What the task asks: Copy every line of the records below word for word, leaving out the pictures.

Dataset records:
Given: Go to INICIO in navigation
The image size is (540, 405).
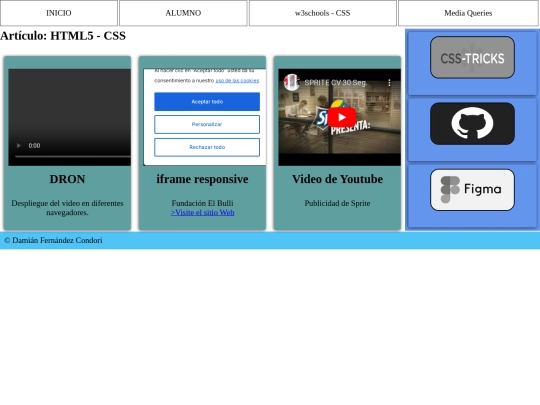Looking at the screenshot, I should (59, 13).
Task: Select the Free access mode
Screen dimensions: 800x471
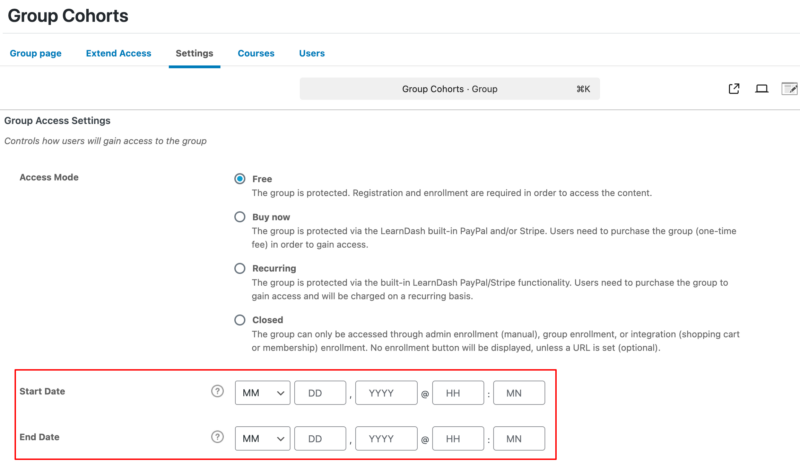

Reply to the exercise:
Given: Go to INICIO in navigation
The image size is (540, 405).
Looking at the screenshot, I should (59, 13).
Task: Select the Free access mode
Screen dimensions: 800x471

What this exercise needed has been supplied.